"Biological anthropologist King contends that religion, conceived as a system not of beliefs but of actions, not as theology but as worship, is a consequence of primate evolution. It proceeds, she posits, from the sense of group membership that highly developed mammals, especially the great apes, demonstrate in many ways but most saliently for religion when they show concern for a group member that has died." (Amazon)
"King draws upon cutting-edge research in primatology to demonstrate that once animals are capable of emotional attachments and cognitive empathy, they are ready for—and even appear to require—certain intangibles like a belief in something greater than themselves." "It's true that the book requires some enormous argumentative leaps; it's a long stretch from demonstrating that contemporary primates have emotional attachments to claiming that they are then capable of creating religions, as King maintains human beings once did. But even readers who close the book unconvinced will be impressed by King's fresh insights and her lucid writing, which is a jargon-free, story-filled model." (Amazon)
... The origins of the religious impulse. King finds this in what she calls belongingness, "mattering to someone who matters to you," a trait found in contemporary humans but also in our human and non-human primate ancestors. (Amazon, Customer Reviews)

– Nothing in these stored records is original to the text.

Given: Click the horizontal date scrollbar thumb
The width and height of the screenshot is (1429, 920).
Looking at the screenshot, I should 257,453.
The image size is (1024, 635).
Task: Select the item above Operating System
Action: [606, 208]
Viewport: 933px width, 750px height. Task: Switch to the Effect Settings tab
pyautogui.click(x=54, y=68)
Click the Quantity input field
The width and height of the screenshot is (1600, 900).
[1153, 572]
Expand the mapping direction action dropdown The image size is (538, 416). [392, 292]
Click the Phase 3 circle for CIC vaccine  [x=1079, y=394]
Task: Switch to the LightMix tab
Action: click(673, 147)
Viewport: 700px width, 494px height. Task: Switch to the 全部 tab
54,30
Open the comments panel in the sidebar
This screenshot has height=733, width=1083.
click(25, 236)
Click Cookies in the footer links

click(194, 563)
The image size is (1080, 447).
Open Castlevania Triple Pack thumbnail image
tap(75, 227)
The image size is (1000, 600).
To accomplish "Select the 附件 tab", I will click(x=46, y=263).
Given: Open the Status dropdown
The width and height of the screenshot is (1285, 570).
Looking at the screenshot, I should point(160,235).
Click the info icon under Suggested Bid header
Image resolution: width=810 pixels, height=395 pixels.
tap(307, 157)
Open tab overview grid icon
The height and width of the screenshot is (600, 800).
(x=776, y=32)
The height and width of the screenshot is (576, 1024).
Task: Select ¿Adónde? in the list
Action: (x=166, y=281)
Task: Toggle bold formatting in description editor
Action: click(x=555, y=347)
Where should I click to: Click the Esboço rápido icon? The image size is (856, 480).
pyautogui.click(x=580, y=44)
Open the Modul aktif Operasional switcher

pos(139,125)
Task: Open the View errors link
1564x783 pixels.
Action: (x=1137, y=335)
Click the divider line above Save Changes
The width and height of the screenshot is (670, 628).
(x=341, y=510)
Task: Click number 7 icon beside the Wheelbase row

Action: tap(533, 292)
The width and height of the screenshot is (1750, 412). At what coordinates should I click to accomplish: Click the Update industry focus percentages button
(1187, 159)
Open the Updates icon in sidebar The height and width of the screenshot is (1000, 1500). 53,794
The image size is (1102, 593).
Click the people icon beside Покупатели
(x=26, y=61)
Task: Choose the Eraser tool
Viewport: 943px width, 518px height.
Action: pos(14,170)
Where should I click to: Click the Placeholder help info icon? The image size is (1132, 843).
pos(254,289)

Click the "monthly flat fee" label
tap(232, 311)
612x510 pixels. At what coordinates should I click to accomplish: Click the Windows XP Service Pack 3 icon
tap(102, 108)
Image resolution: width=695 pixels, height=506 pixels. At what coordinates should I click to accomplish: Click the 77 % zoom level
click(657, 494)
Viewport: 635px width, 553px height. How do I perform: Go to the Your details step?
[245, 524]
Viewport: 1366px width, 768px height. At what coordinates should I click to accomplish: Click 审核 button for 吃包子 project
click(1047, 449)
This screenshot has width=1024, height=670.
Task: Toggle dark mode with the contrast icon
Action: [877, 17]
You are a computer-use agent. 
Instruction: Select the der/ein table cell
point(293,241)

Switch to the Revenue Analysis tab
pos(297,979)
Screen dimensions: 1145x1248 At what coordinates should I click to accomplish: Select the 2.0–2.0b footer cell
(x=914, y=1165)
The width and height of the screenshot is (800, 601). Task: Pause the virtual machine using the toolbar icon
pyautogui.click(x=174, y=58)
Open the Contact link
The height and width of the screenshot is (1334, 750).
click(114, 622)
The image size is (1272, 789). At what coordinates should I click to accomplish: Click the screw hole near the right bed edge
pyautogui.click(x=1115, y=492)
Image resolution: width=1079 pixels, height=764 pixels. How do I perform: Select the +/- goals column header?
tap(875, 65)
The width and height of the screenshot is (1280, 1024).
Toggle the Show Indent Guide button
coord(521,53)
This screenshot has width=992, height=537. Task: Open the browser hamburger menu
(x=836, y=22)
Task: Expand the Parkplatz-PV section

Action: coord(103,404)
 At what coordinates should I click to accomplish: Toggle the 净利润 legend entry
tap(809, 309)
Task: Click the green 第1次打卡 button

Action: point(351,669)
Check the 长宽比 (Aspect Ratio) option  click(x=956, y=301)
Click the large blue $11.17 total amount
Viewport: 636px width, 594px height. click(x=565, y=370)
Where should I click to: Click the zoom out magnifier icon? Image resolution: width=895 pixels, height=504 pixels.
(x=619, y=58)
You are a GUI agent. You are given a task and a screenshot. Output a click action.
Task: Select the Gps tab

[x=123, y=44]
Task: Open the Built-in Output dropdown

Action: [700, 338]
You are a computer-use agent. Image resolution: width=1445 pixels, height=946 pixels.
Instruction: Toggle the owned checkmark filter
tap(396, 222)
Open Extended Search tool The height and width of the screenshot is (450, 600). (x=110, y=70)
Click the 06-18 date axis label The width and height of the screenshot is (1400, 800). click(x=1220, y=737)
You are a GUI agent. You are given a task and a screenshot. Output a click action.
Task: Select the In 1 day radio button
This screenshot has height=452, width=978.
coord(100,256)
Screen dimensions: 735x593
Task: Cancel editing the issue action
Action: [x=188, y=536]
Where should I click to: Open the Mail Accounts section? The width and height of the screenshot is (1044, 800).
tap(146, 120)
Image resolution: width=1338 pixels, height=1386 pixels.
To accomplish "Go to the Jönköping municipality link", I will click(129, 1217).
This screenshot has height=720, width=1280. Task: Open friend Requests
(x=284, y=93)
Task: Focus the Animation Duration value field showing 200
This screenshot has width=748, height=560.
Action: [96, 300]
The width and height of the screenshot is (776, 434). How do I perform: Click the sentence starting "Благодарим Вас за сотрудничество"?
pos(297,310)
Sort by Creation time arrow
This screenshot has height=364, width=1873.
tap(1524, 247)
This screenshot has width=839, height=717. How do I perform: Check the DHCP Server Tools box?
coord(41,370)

'Evolving God' has the added merit of pushing beyond the Abrahamic "big three," including a handy account of religious archaeology. King's touchstone is "belongingness," the idea that "hominids turned to the sacred realm because they evolved to relate in deeply emotional ways with their social partners, ... and because the human brain evolved to allow an extension of this belongingness beyond the here and now." David Barash (The Chronicle of Higher Education ) Barbara King says (according to Barash): "At bedrock is the belief that one may be seen, heard, protected, harmed, loved, frightened, or soothed by interaction with God, gods, or spirits."